THE plunge in US share prices has prompting predictions that the long bull market may have come to an end.
The catalyst was a profit warning from Hewlett Packard, the computer group, released after the market closed on Wednesday.
The Dow Jones Industrial Average fell by almost 100 points in early trading and an attempt to rally late in the morning failed. By early afternoon, the Dow was 114.14 lower at 5,489.51. It closed down 83.11 at 5,520.54. The market has not recovered from its near 115 point decline last Friday and as a result was nearly 300 points below its record closing high of 5,778.00 achieved in late May.
Mr Michael Metz, market strategist at Oppenheimer, said. "The whole bull market is over. We have seen the highs for the next year or so. He predicted the Dow could fall to 5,000 by the end of the third quarter.
Hewlett Packard shares closed down sharply and it was closing its disc drive manufacturing activity, which would result in a third quarter charge against earnings of
That news followed a warning late on Tuesday from Motorola, the semiconductor and telecommunications equipment group, of slowing growth and increasing price competition. That had pushed the Dow down by nearly 50 points on Wednesday morning, although the market recovered late in the day on computer driven trading.
Technology shares were the hardest hit yesterday, with the Nasdaq index, which contains many high tech stocks, falling 42.39, or 3.7 per cent, to 1098.80 in the early afternoon. However, analysts said the poor technology news was only a catalyst for the market's fall.
Mr Stephen Roach, chief economist at Morgan Stanley, said. "The techs started it, but the market has been waiting for an accident. This may be it."

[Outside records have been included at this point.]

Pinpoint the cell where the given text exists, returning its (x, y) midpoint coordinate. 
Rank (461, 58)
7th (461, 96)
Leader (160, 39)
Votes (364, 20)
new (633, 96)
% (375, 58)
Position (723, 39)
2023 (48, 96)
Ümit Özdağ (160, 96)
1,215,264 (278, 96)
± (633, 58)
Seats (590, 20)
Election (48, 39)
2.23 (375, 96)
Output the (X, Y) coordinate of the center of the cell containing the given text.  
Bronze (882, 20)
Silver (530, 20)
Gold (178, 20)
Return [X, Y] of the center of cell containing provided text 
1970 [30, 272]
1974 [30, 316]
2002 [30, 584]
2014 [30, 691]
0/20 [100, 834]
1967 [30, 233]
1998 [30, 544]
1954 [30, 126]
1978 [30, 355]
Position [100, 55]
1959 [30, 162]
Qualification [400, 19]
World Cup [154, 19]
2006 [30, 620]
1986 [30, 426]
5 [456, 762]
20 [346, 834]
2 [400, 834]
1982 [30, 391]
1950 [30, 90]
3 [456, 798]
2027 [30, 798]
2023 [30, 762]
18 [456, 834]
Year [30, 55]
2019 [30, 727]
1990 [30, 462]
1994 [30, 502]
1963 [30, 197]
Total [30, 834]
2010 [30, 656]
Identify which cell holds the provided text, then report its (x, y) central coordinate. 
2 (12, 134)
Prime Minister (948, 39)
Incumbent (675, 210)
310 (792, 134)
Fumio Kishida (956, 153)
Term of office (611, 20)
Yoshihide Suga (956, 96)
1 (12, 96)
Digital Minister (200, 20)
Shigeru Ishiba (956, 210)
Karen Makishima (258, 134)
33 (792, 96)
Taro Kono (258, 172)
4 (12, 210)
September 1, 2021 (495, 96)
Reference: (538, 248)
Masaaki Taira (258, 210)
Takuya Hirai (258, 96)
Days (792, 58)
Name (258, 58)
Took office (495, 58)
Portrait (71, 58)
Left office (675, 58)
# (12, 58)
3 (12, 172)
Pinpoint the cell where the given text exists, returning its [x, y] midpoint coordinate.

Mr Philip Jordan, of Daiwa, said there was substantial activity in the market as large investments managers decided to reduce the proportion of their portfolios devoted to shares. They were switching into the relative safety of fixed income securities, driving the bond market higher.
European investors have been concerned for some time that shares on Wall Street look expensive on measures such as dividend yields and asset values.
The continued strength of the US market has provoked growing unease in the British Treasury recently. Some officials believe that it presents a hazard in a year that has an otherwise healthy economic outlook.
In particular, officials point out that the pattern of stock market movements over the past year is potentially even more ominous that in the run up to the 1987 stock market crash.
European stock markets, which have much smaller high tech sectors than the US, fell only modestly yesterday, with investors conscious that Wall Street has rebounded quickly after previous falls.
In London, the FTSE 100 index lost early gains to fall 16.8 points to 3,749.0, while French and German markets each dropped by around 0.4 per cent. The Dublin market also lost ground in late trading.
However, a more sustained decline on Wall Street would hit world markets. Analysts are spotting signs that such a retreat is possible.